Forge CEO Kelly Rodriques said the surge in ratings reflects not only forecasts but actual growth.
“We’ve never seen this in a market like never before,” he said. “A company is already growing at 100%, 200% and 300% with a fairly large number.”
Hunger for AI exposure is reshaping capital flows into AI, beyond just the few companies at the top. According to Forge, 19 AI companies have raised $65 billion so far this year, accounting for 77% of private market capital.
With that kind of cash available, these companies have little incentive to make it public, Rodriguez said.
“If these inventory is fluid and you have access to as much capital as you can get, the regulations are probably the only thing that will stop them from staying private as long as they want,” he said.
Even if they are not public, they have a major impact on the open market.
Oracle’s shares rose 36% on the first day of this month, mainly after a software maker’s revenue report due to a large contract with Openai. Broadcom also forged a new mammoth deal with the creator of ChatGpt. Microsoft It continues to benefit from substantial capital gains to the company.

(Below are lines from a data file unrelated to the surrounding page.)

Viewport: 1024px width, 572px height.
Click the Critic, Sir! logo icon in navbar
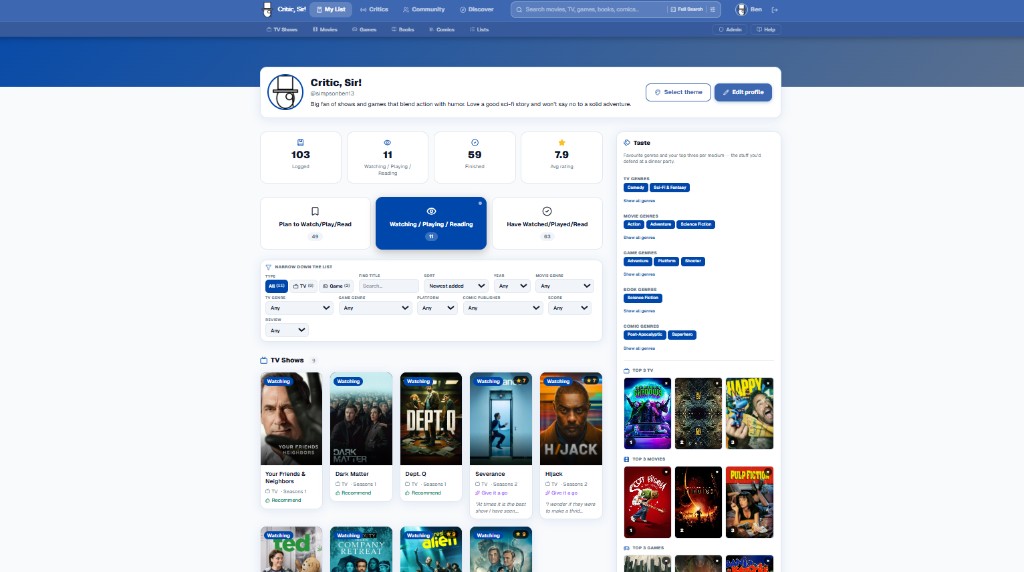click(267, 9)
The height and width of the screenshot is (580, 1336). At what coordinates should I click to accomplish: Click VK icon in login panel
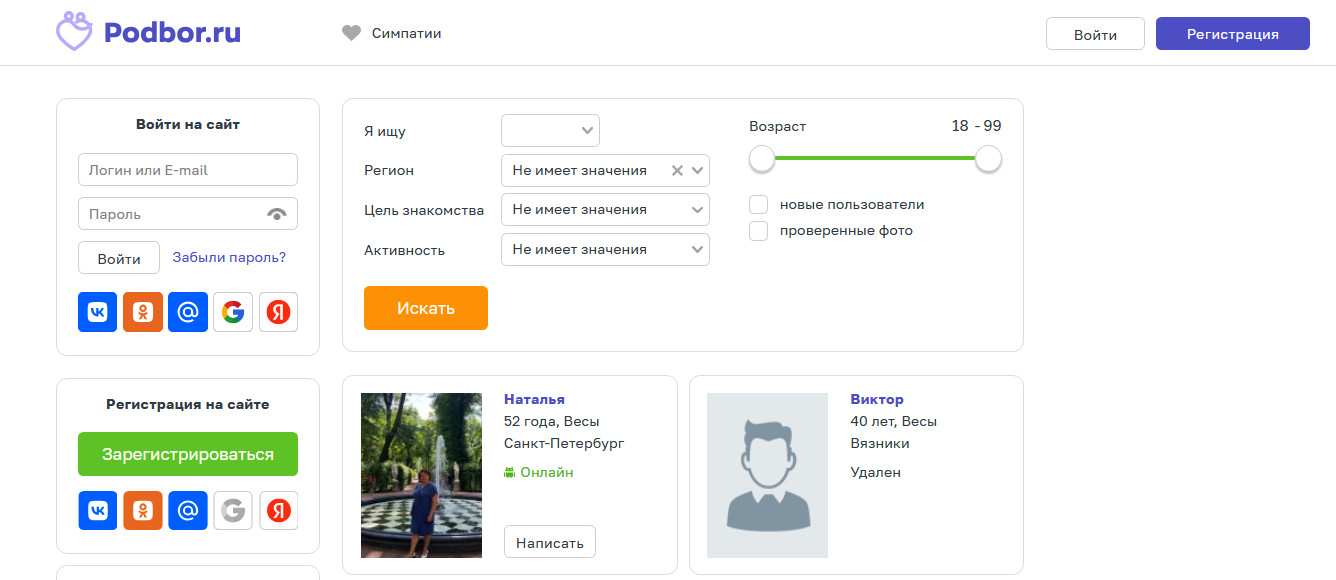point(97,312)
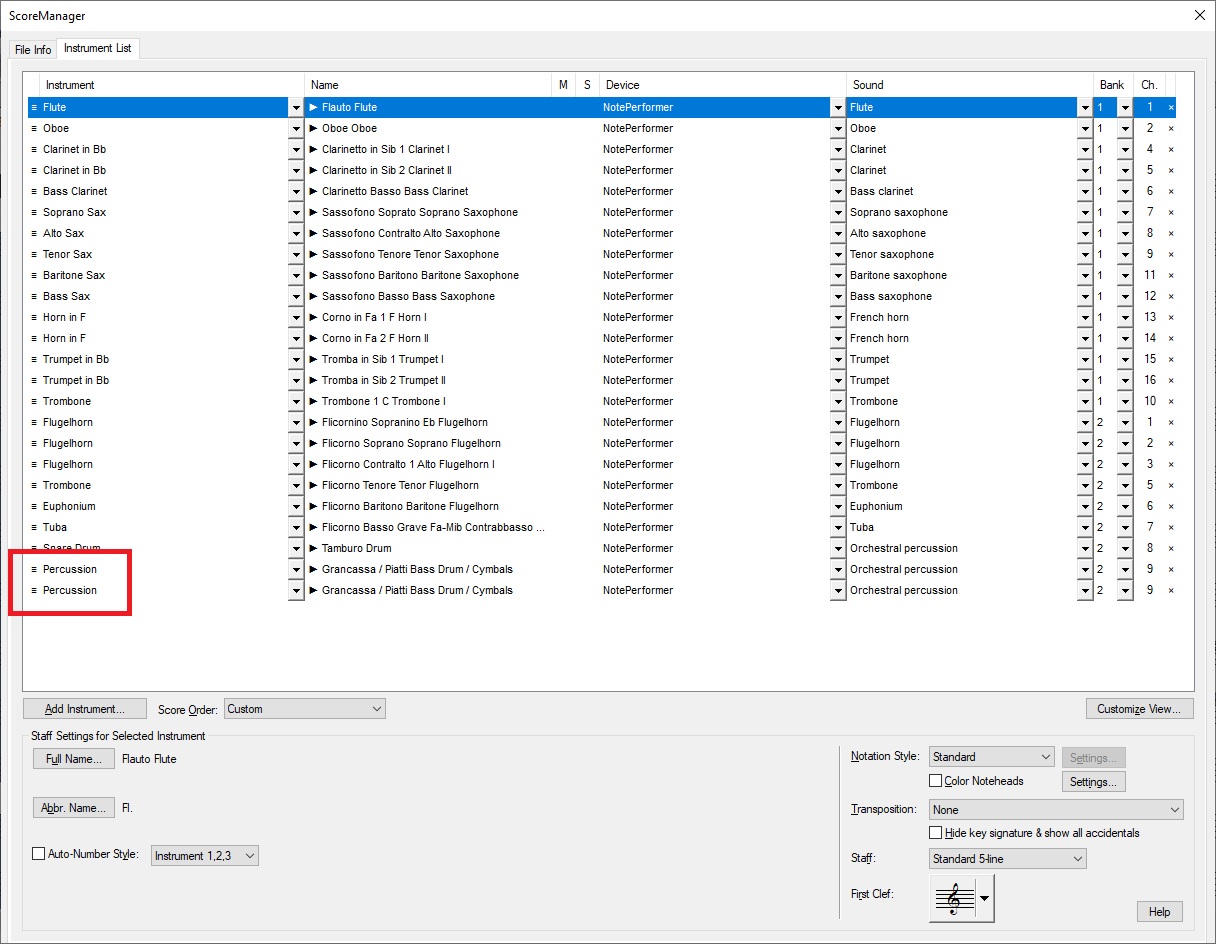
Task: Select the Instrument List tab
Action: pyautogui.click(x=98, y=48)
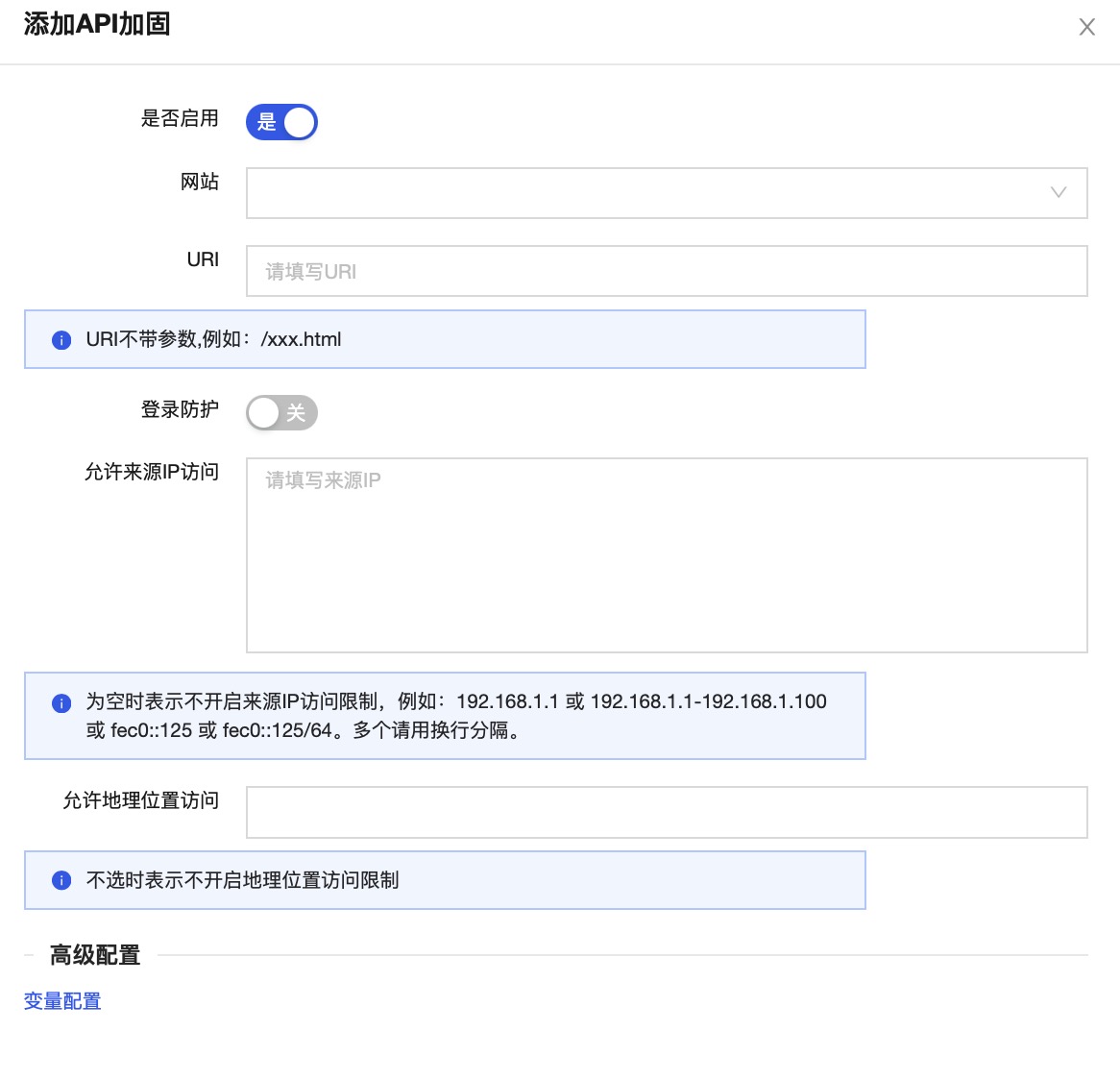The height and width of the screenshot is (1080, 1120).
Task: Click the chevron arrow in the 网站 field
Action: (x=1059, y=193)
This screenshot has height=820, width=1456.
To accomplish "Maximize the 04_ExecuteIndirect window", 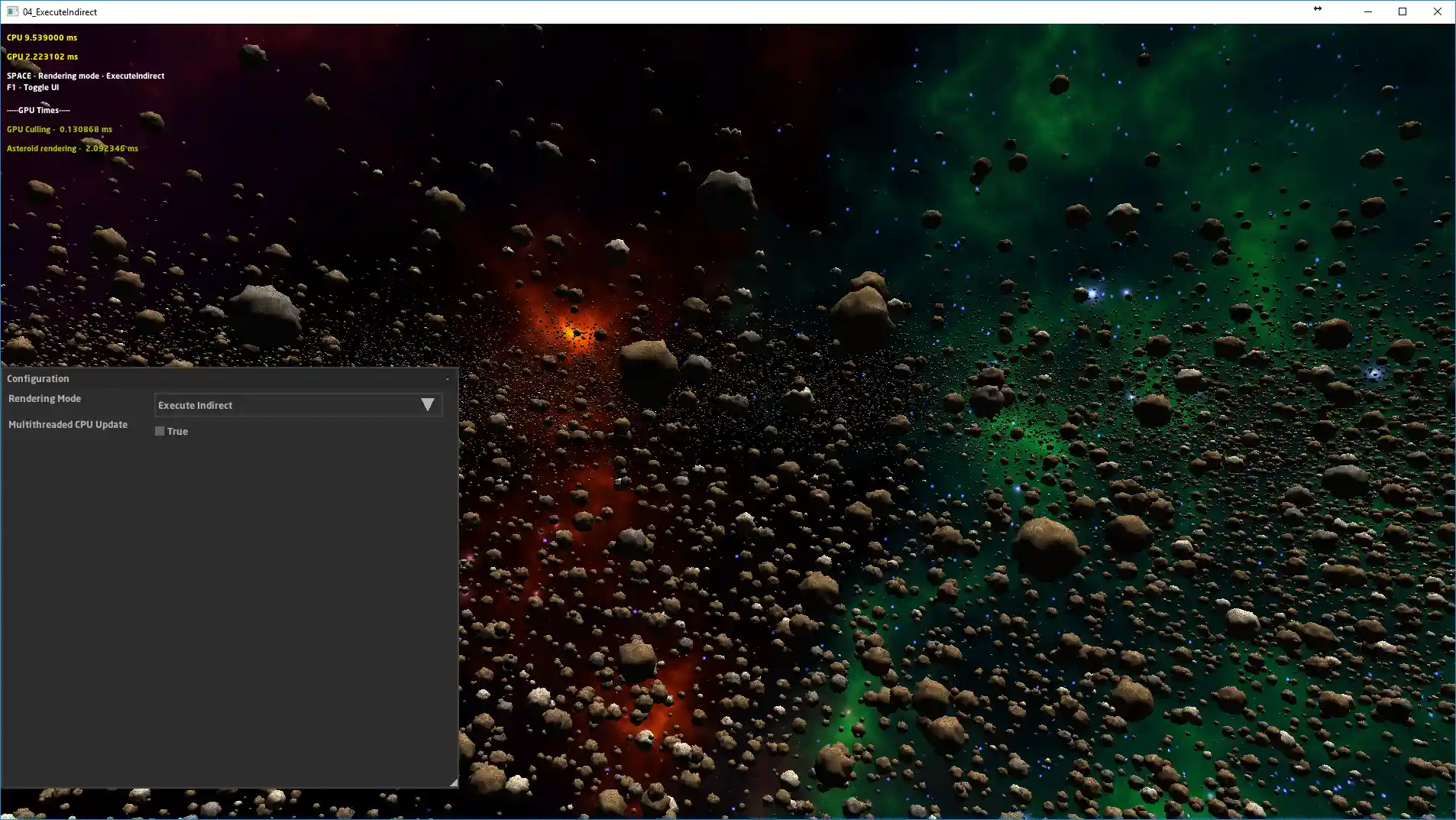I will point(1403,11).
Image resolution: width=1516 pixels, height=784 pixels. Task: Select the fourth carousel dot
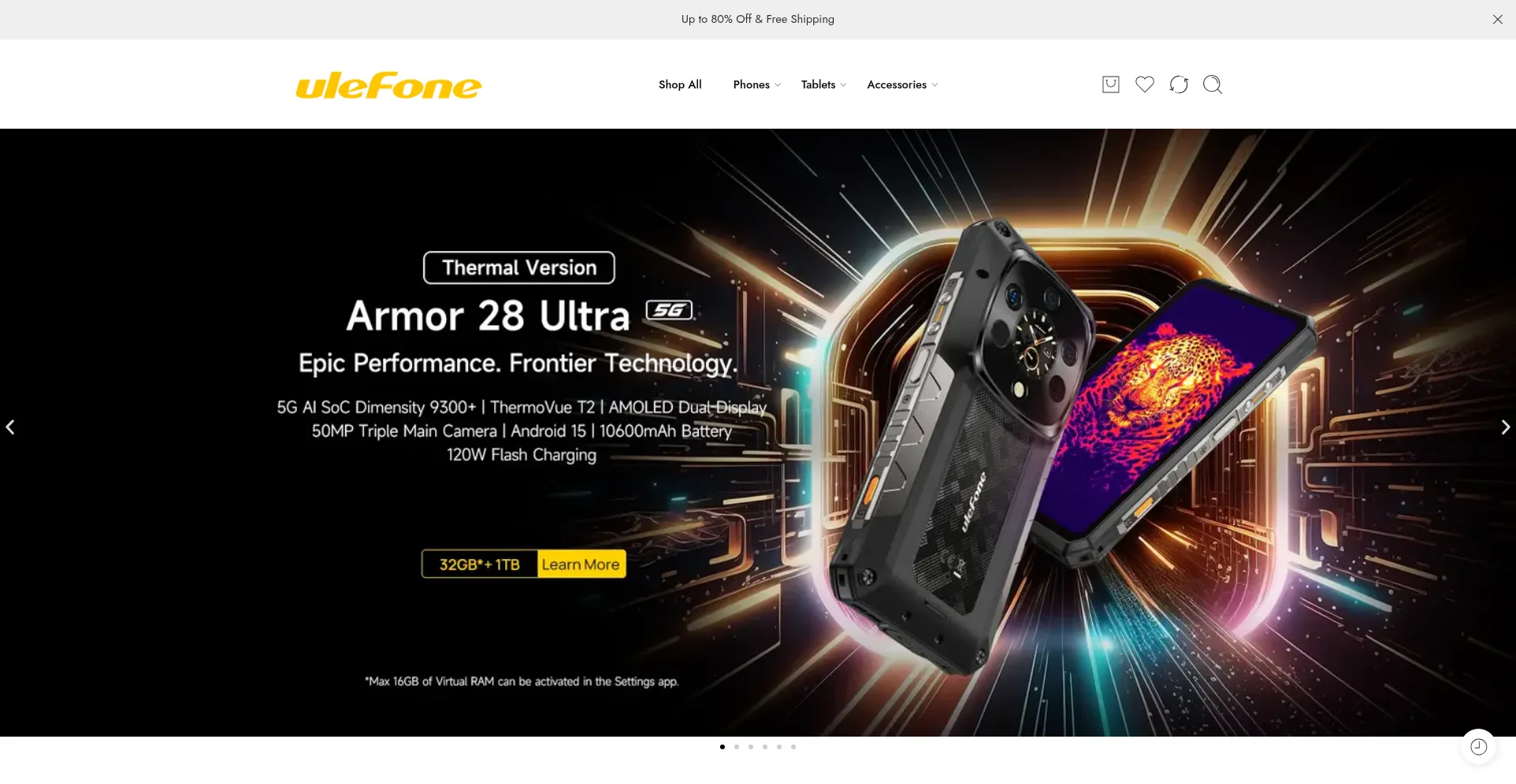point(765,747)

Microsoft, Amazon, Google and Meta all recently raised capital expenditure guidance to reflect infrastructure demand.
Openai’s Altman looks at some reasons for caution.
At a dinner with a reporter in San Francisco last month, he described his current reputation as “unusual” and admitted that “we are in the bubble.”
But he’s still a big bet.
“We should expect Openai to spend trillions of dollars on building a data center,” he said. “We may be spending more aggressively than any company that has ever spent on.